Items listed in a dataset:
--- START ---
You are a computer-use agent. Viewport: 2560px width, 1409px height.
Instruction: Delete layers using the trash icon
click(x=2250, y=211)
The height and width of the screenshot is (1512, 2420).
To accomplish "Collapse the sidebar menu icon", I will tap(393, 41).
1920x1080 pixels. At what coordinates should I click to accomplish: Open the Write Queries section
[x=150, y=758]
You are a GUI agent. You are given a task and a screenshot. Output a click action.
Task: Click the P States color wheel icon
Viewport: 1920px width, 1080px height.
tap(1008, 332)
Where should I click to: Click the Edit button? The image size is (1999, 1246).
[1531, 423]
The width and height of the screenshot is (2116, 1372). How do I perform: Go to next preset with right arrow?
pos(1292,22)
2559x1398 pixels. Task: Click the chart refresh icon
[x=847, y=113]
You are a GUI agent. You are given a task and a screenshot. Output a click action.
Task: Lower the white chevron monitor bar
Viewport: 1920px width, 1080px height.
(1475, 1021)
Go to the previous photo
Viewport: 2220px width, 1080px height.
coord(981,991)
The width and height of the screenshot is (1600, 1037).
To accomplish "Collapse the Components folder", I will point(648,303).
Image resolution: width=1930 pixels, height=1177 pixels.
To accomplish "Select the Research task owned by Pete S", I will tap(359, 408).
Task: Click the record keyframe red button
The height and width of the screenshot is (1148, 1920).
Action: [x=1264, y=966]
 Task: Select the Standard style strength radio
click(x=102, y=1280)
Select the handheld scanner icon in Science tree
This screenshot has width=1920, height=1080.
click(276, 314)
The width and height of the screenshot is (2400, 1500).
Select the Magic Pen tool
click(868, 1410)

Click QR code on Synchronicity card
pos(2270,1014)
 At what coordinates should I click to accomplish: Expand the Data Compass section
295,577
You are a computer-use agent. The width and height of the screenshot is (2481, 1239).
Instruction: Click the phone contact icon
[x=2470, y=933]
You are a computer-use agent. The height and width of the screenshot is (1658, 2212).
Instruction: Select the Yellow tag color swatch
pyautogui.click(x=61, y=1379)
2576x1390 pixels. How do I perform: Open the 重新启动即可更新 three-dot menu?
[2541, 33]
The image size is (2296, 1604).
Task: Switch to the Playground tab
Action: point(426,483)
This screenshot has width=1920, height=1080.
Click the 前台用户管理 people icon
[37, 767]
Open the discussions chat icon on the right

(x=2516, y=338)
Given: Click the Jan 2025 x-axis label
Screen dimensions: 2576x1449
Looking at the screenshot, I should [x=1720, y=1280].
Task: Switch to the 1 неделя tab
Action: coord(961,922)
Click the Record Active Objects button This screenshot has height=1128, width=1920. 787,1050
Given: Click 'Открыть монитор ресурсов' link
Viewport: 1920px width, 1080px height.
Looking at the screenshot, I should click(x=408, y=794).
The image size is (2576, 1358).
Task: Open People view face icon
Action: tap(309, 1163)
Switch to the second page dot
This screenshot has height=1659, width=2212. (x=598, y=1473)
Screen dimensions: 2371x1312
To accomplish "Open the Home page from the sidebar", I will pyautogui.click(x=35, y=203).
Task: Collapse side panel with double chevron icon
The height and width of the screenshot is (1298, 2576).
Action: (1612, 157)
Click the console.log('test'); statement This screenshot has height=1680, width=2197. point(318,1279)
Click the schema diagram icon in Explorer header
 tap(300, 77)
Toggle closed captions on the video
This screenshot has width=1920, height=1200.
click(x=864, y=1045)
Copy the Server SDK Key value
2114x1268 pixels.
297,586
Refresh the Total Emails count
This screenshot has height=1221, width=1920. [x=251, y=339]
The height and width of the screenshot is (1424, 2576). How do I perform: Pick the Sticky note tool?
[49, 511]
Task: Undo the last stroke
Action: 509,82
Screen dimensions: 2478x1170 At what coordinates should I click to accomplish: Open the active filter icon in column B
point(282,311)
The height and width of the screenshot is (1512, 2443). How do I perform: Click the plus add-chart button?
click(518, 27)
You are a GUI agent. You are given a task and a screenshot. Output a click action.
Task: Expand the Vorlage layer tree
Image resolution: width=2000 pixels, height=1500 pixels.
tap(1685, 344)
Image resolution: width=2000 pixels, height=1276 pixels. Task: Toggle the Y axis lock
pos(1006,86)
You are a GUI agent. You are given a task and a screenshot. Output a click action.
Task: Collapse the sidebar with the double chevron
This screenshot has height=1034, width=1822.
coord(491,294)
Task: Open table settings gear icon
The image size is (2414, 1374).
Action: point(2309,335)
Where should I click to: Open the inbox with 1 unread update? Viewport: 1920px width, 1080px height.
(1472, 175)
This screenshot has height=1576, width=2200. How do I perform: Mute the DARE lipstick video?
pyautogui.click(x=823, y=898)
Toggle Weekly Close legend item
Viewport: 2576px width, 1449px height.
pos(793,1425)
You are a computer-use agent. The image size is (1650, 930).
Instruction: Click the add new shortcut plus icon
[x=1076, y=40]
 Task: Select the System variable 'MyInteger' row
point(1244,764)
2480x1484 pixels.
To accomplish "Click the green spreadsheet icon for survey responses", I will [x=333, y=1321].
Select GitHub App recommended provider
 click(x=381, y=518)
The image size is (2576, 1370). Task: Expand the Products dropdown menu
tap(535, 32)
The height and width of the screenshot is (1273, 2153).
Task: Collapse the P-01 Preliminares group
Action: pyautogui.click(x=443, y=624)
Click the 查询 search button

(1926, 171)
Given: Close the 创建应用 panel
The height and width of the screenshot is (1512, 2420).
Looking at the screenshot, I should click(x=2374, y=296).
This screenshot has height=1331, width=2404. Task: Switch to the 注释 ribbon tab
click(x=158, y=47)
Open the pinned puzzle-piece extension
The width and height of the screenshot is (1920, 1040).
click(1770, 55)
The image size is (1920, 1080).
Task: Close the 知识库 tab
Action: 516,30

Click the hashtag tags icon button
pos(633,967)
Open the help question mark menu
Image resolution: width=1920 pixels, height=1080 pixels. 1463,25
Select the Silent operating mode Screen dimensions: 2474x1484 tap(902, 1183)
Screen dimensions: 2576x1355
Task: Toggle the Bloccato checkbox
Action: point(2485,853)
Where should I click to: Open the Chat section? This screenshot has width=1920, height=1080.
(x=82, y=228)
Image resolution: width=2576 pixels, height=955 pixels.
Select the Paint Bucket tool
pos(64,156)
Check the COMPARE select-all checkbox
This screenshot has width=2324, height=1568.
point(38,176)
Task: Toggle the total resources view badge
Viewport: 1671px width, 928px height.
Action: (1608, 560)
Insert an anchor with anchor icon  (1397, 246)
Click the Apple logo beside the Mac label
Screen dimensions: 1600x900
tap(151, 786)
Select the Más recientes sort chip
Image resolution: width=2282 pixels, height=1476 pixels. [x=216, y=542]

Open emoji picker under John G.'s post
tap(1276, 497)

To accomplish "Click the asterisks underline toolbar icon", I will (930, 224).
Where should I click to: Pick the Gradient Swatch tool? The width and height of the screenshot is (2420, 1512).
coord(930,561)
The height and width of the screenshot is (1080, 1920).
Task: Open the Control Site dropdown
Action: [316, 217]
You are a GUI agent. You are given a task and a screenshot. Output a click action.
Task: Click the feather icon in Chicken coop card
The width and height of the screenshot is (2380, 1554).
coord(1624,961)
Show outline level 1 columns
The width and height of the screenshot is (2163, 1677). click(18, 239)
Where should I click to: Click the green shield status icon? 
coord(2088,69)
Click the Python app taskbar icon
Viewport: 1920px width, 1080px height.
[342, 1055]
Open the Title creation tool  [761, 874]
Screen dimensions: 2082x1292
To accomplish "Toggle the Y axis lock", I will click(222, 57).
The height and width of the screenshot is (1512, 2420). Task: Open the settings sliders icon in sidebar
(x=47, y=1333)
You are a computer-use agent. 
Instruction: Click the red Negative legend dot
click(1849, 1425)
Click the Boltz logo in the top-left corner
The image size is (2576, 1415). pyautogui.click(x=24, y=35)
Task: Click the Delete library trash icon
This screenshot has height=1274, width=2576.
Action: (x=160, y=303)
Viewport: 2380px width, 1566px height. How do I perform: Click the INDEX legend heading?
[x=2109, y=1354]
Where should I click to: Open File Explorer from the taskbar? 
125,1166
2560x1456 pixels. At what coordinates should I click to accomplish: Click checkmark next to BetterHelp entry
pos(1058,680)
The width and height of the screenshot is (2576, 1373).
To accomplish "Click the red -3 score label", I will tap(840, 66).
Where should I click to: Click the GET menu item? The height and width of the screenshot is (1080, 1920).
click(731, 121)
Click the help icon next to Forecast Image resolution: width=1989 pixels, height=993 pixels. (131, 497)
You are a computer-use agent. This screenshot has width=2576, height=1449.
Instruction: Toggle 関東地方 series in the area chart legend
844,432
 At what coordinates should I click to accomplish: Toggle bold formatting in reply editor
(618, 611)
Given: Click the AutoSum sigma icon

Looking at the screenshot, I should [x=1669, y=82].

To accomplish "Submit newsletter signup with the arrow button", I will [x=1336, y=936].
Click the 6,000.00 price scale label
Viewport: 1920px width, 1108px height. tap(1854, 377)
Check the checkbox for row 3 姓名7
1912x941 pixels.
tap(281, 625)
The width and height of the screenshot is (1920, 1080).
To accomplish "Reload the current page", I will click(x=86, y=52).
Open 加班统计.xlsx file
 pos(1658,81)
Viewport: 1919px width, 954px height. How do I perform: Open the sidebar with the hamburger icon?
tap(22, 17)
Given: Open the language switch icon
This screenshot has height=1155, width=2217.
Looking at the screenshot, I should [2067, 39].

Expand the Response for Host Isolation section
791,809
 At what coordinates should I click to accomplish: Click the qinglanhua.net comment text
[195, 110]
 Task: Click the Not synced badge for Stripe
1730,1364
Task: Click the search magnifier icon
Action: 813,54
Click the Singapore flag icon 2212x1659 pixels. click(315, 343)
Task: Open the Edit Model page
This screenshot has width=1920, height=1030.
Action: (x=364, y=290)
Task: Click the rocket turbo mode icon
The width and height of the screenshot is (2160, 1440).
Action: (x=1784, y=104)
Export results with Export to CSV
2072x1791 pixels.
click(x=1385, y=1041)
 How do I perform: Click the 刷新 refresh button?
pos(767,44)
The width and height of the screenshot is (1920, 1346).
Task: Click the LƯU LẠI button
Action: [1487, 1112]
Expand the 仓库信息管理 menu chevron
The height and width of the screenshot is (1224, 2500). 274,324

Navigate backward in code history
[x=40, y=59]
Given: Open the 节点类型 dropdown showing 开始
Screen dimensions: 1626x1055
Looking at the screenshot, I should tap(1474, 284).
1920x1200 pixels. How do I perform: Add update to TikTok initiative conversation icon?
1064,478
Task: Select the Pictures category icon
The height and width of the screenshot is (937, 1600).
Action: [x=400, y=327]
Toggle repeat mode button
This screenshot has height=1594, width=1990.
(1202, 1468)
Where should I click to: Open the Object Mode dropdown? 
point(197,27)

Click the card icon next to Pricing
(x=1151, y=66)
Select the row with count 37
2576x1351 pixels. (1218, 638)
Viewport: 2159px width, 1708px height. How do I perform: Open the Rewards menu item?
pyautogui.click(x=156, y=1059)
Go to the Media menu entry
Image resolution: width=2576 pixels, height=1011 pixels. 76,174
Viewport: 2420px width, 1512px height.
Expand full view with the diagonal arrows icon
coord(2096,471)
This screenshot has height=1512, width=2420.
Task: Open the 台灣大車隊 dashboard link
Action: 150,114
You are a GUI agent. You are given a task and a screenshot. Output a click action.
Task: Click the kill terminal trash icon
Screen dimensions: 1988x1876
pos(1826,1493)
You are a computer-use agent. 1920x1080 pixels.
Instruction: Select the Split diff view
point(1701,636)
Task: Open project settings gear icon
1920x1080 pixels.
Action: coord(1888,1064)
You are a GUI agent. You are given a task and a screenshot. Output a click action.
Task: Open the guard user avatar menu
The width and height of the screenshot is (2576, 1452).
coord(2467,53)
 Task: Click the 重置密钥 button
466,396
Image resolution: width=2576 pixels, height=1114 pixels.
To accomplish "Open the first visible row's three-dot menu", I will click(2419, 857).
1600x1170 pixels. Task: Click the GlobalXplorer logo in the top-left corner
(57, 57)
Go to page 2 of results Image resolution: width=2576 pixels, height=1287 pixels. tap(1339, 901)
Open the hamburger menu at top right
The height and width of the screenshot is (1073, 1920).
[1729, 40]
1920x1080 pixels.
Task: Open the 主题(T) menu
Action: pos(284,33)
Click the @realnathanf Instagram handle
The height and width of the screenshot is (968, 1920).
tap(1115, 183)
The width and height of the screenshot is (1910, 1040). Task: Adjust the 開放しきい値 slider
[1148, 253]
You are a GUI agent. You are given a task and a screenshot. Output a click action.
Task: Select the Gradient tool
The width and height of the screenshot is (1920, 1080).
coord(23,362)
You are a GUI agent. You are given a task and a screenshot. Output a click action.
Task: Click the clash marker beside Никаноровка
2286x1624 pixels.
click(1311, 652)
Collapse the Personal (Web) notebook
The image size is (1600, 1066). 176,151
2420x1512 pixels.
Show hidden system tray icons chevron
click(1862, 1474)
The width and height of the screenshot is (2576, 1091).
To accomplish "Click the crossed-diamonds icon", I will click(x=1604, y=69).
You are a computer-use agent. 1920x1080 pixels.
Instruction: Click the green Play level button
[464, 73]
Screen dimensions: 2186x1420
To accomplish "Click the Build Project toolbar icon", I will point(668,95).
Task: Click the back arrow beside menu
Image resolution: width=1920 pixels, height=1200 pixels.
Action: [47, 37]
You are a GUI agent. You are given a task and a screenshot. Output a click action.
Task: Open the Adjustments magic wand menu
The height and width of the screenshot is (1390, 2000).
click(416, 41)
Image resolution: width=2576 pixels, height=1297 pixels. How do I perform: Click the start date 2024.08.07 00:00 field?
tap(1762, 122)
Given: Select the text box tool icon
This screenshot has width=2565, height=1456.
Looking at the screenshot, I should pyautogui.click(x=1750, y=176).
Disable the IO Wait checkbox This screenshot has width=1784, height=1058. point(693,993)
--- END ---
> Exercise details: Begin at the top of the records above and quote each line exactly, ending with the line that contains "Go to the previous photo".

> Response to the task:
You are a computer-use agent. Viewport: 2560px width, 1409px height.
Instruction: Delete layers using the trash icon
click(x=2250, y=211)
The height and width of the screenshot is (1512, 2420).
To accomplish "Collapse the sidebar menu icon", I will tap(393, 41).
1920x1080 pixels. At what coordinates should I click to accomplish: Open the Write Queries section
[x=150, y=758]
You are a GUI agent. You are given a task and a screenshot. Output a click action.
Task: Click the P States color wheel icon
Viewport: 1920px width, 1080px height.
tap(1008, 332)
Where should I click to: Click the Edit button? The image size is (1999, 1246).
[1531, 423]
The width and height of the screenshot is (2116, 1372). How do I perform: Go to next preset with right arrow?
pos(1292,22)
2559x1398 pixels. Task: Click the chart refresh icon
[x=847, y=113]
You are a GUI agent. You are given a task and a screenshot. Output a click action.
Task: Lower the white chevron monitor bar
Viewport: 1920px width, 1080px height.
(1475, 1021)
Go to the previous photo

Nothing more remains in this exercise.